**Brief:** Switch "checkbox" to "check box" in the stretch from the line containing "The image size is (342, 179)." through the line containing "will (x=56, y=159).". Reproduce only those lines, leaving everything else as it is.

**Record list:**
◆ ◆ ◆ ◆ ◆

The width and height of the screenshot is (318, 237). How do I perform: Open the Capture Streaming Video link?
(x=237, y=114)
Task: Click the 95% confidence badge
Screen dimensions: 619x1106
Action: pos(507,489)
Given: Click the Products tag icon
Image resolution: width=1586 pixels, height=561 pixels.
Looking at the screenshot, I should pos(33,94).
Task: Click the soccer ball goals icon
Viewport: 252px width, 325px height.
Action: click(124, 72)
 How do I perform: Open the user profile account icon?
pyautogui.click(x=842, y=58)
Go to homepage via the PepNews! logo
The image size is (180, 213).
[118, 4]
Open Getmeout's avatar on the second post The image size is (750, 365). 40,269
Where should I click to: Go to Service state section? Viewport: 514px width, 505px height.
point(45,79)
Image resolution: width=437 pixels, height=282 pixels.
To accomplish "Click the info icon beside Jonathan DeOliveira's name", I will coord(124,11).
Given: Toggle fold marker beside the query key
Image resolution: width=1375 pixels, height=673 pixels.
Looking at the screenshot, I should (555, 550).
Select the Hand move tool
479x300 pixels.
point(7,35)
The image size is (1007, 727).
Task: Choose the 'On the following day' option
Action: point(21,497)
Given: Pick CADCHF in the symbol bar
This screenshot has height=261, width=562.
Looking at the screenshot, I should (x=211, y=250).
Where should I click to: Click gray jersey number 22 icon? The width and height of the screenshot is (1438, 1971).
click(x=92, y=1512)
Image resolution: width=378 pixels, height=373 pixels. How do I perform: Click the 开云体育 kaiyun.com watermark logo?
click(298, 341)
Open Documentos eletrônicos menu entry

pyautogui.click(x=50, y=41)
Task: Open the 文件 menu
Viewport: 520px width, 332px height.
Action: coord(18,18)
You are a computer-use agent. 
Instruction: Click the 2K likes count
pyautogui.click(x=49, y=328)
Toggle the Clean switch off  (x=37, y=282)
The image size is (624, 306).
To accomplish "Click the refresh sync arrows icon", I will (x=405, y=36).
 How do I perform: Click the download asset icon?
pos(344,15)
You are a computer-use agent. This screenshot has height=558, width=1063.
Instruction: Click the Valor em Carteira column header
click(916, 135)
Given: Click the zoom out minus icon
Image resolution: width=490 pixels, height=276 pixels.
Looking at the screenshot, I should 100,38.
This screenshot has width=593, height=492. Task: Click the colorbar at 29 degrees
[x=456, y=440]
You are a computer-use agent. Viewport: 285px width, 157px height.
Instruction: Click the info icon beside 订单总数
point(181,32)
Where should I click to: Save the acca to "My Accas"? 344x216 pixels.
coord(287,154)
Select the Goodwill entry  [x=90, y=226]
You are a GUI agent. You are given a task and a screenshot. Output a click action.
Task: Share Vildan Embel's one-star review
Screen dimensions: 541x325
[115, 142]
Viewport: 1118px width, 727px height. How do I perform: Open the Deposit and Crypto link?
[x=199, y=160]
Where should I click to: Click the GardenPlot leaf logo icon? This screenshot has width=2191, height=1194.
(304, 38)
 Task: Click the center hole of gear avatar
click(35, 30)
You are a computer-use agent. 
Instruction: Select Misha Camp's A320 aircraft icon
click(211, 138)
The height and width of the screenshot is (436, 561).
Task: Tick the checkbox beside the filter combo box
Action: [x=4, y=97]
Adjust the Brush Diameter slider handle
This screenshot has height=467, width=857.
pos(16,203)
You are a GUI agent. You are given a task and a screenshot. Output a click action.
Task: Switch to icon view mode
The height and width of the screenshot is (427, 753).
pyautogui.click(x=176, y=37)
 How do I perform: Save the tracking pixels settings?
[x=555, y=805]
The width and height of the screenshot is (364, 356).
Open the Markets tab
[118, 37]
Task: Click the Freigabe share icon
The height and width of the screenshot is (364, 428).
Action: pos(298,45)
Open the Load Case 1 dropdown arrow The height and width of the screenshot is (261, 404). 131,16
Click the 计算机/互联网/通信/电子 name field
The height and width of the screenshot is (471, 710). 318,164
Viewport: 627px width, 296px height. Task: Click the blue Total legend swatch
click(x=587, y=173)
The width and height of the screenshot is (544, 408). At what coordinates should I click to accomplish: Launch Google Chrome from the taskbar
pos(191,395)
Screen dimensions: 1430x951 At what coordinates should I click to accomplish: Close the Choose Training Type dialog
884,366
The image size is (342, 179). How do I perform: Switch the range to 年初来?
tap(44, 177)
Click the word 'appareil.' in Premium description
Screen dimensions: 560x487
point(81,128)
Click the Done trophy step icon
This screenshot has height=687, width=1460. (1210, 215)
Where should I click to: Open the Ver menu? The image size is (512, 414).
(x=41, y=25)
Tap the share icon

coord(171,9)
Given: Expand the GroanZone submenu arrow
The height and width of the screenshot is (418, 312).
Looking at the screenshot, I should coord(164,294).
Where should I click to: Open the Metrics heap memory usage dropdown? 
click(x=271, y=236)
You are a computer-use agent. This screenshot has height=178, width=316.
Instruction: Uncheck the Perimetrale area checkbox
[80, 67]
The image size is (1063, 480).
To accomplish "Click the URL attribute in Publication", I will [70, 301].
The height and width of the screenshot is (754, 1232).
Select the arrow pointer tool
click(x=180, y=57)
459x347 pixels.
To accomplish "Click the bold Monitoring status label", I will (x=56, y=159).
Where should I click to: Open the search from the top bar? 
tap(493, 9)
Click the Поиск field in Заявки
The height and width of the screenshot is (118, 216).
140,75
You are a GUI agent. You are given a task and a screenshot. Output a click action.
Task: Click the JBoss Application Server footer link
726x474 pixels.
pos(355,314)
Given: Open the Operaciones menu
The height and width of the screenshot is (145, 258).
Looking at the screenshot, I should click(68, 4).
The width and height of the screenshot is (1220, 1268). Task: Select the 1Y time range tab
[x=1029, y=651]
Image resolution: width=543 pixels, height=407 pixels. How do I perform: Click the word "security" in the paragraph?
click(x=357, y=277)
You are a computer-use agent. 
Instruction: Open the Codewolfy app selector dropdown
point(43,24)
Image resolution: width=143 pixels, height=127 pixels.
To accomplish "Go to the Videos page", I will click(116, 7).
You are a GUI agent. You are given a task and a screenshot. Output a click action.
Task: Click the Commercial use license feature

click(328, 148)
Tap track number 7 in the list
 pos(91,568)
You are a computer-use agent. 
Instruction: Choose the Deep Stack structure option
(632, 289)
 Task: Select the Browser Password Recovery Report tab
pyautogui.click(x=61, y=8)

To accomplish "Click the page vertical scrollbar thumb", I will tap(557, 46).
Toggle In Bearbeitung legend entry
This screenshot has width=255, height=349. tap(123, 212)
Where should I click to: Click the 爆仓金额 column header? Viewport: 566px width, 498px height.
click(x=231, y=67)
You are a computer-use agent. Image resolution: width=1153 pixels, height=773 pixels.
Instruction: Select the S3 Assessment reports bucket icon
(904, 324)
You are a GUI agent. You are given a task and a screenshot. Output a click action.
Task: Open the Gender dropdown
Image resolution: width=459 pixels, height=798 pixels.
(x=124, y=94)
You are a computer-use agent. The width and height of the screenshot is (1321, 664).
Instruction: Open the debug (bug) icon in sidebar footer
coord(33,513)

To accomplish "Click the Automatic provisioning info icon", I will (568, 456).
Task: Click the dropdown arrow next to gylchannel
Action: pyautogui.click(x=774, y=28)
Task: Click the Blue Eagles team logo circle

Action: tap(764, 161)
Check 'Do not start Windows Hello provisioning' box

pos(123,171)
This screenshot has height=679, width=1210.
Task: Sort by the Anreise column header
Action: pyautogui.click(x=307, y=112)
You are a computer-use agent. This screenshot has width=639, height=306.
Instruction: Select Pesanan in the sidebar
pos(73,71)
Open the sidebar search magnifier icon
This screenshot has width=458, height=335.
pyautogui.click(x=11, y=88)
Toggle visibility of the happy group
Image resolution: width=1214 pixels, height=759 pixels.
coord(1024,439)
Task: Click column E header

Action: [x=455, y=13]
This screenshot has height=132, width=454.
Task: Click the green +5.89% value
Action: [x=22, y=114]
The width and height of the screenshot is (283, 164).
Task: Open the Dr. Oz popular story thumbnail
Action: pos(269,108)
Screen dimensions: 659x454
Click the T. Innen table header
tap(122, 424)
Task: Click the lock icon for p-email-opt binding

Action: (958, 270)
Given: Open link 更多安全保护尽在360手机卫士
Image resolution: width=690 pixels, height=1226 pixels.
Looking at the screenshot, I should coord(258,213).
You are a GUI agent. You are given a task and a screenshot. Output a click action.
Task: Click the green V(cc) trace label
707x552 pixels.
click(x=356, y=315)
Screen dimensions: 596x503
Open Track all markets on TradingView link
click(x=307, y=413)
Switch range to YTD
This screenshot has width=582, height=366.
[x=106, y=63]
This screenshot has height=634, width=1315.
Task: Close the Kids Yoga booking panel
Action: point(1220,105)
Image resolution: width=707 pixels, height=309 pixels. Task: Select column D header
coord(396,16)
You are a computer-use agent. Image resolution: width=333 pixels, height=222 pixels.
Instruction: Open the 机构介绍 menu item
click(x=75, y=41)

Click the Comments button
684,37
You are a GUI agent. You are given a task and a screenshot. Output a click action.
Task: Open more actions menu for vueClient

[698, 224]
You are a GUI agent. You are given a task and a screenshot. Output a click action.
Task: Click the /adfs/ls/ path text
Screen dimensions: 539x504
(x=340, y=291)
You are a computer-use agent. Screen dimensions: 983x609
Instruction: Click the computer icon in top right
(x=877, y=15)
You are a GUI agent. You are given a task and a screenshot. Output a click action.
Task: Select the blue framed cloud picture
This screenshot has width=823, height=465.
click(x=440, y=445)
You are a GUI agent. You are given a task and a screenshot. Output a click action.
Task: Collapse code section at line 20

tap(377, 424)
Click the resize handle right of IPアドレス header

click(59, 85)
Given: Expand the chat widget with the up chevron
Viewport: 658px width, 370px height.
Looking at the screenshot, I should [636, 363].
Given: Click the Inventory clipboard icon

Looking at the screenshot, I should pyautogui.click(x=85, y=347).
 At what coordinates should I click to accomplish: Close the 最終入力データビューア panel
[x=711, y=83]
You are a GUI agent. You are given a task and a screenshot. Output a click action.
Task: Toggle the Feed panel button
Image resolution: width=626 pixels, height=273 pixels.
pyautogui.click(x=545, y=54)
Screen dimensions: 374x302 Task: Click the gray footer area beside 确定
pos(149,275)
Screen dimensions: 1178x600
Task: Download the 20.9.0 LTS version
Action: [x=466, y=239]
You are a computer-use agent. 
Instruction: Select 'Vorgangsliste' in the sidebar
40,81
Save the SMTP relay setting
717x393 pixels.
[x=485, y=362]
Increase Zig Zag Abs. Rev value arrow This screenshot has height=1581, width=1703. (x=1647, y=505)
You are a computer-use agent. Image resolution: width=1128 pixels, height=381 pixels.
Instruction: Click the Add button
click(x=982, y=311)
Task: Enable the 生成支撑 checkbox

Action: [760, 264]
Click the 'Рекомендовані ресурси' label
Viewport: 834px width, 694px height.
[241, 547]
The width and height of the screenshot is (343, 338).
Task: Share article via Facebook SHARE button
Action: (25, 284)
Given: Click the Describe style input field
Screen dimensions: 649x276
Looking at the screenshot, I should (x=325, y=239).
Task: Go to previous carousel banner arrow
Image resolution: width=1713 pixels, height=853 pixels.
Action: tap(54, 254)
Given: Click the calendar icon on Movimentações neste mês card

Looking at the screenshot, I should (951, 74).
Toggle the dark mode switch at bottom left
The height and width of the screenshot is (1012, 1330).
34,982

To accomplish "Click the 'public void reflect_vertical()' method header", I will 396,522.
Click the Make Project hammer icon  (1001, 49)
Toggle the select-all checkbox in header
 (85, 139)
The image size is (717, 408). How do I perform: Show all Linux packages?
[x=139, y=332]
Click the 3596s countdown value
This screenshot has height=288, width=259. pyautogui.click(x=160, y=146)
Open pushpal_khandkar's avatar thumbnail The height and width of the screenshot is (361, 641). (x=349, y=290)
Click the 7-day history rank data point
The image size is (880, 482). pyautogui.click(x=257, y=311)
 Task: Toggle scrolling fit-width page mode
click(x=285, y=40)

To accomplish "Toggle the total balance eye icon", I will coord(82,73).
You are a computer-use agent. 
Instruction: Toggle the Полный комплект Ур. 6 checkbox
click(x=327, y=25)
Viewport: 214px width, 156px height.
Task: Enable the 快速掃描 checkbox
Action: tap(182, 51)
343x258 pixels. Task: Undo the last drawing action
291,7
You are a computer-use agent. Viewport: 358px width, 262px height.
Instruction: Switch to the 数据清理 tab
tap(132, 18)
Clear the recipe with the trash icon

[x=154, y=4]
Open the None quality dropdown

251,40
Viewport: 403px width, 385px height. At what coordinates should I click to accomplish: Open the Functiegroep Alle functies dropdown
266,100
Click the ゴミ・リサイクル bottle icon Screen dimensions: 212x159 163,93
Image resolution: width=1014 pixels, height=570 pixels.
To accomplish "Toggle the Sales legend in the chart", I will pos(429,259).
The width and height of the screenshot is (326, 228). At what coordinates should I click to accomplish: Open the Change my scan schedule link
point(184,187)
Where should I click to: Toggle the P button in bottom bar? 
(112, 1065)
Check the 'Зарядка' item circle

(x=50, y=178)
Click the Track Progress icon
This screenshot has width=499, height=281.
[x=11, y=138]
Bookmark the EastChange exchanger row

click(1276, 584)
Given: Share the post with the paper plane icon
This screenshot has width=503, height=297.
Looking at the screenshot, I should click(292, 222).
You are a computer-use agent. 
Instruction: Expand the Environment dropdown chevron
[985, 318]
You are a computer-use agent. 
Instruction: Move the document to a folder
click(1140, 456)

◆ ◆ ◆ ◆ ◆

**The output:**
The image size is (342, 179). How do I perform: Switch the range to 年初来?
tap(44, 177)
Click the word 'appareil.' in Premium description
Screen dimensions: 560x487
point(81,128)
Click the Done trophy step icon
This screenshot has height=687, width=1460. (1210, 215)
Where should I click to: Open the Ver menu? The image size is (512, 414).
(x=41, y=25)
Tap the share icon

coord(171,9)
Given: Expand the GroanZone submenu arrow
The height and width of the screenshot is (418, 312).
Looking at the screenshot, I should coord(164,294).
Where should I click to: Open the Metrics heap memory usage dropdown? 
click(x=271, y=236)
You are a computer-use agent. This screenshot has height=178, width=316.
Instruction: Uncheck the Perimetrale area check box
[80, 67]
The image size is (1063, 480).
To accomplish "Click the URL attribute in Publication", I will [70, 301].
The height and width of the screenshot is (754, 1232).
Select the arrow pointer tool
click(x=180, y=57)
459x347 pixels.
To accomplish "Click the bold Monitoring status label", I will (x=56, y=159).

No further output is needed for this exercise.